I have experience with this, though we are in the states so things are probably different here. My story:
dfd was not yet legally free, but the permanency plan had become adoption and the case looked like it was starting to wrap up. In January of that year, the social worker told us to gear up for a termination trial in the spring. In March or April, I ended up being offered two jobs that were on the other coast. The social worker encouraged me to go ahead and accept an offer. We had a TPR trial date for a month or two down the line, I wouldn't be starting my job for another five months, and everything looked like it would be wrapping up.

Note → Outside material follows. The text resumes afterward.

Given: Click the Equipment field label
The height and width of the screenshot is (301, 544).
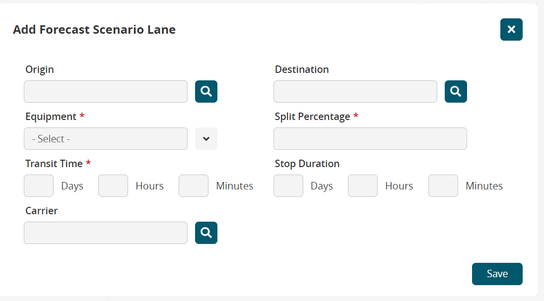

I accepted my job. Then the trial was continued, and wasn't rescheduled for another six months. The department determined that even though it wasn't in my dfd's best interests to be separated from me (especially since dfd had attachment challenges), that they couldn't let her move until after the trial. I had to move and be without my kids who stayed in our old state with dw, and it was truly one of the lowest times of my life. Awful. We couldn't sell our old house, so I couldn't even afford to rent or buy or set up a home in anyway for us in our new state. I stayed with some of dw's family, and dw and the kids would visit every month or two. We spent a ton of money trying to get by with the travel, etc., and eventually I started renting. Finally the trial happened, and termination was ordered. But though the social worker felt confident the mom wouldn't appeal, she did. While we waited for the appeal, the department at some point consented to dfd staying in the new state for longer and longer periods, and then eventually to moving.
The interstate compact process took a very long time, and thus did the move. Finally dw and the kids joined me permanently in our new state, but the appeals process is still not done and dfd is still with us as a foster kido.
We lost tons and tons and tons and TONS of money through the ordeal, dfd was retraumatized by the experience and we've had to go into major therapy mode, and both kids had a very difficult time. Not to mention that it was one of the most painful experiences of my life.
Some factors that may impact your ability to move include:
1. What is the official permanency plan?
2. Are visitations still being provided? If so, how frequent are they and can you reasonably travel to them from your new province?
3. How close is the case to resolution?
4. How confident is the social worker that s/he knows the direction the case is headed?
5. What is the reason for the move?
6. What does the social worker see as the impact on the kids that would happen if you moved without them?